ECLI:NL:RBDHA:2025:8107
Rechtbank Den Haag
- Eerste aanleg - enkelvoudig
- Rechtspraak.nl
Beroep tegen niet tijdig beslissen op asielaanvraag van Syrische eiser
In deze zaak heeft de rechtbank Den Haag op 18 april 2025 uitspraak gedaan in een beroep dat was ingesteld door een Syrische eiser tegen het uitblijven van een besluit op zijn asielaanvraag.

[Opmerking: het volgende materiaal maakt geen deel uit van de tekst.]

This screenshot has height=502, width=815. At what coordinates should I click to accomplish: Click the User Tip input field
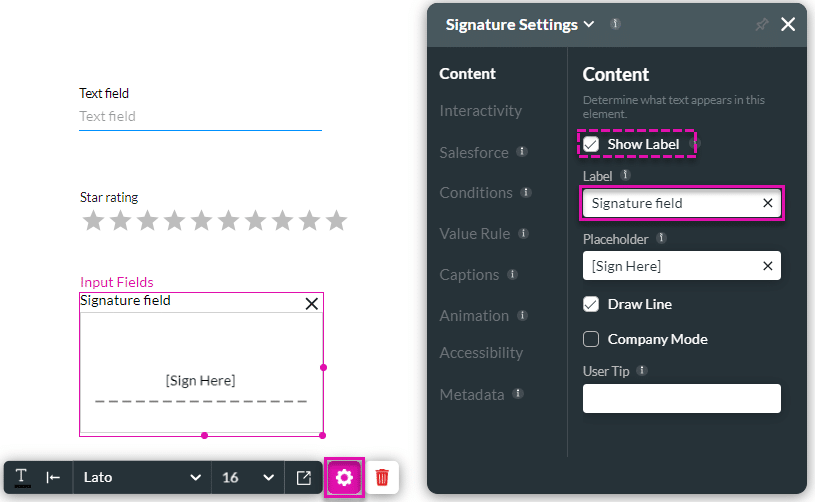(681, 399)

De eiser had op 5 oktober 2023 een aanvraag ingediend voor een verblijfsvergunning asiel voor bepaalde tijd. De minister van Asiel en Migratie had echter geen beslissing genomen binnen de wettelijk vereiste termijn van zes maanden, en de eiser had de minister op 10 februari 2025 in gebreke gesteld. Echter, op dat moment was er een besluit- en vertrekmoratorium van kracht voor Syrië, waardoor de beslistermijn voor asielaanvragen van uit Syrië afkomstige vreemdelingen was verlengd met een jaar. De rechtbank oordeelde dat de ingebrekestelling van de eiser te vroeg was ingediend, omdat de minister nog niet verplicht was om te beslissen op de aanvraag. Hierdoor was het beroep van de eiser kennelijk niet-ontvankelijk. De rechtbank heeft geen aanleiding gezien voor een proceskostenveroordeling en verklaarde het beroep niet-ontvankelijk.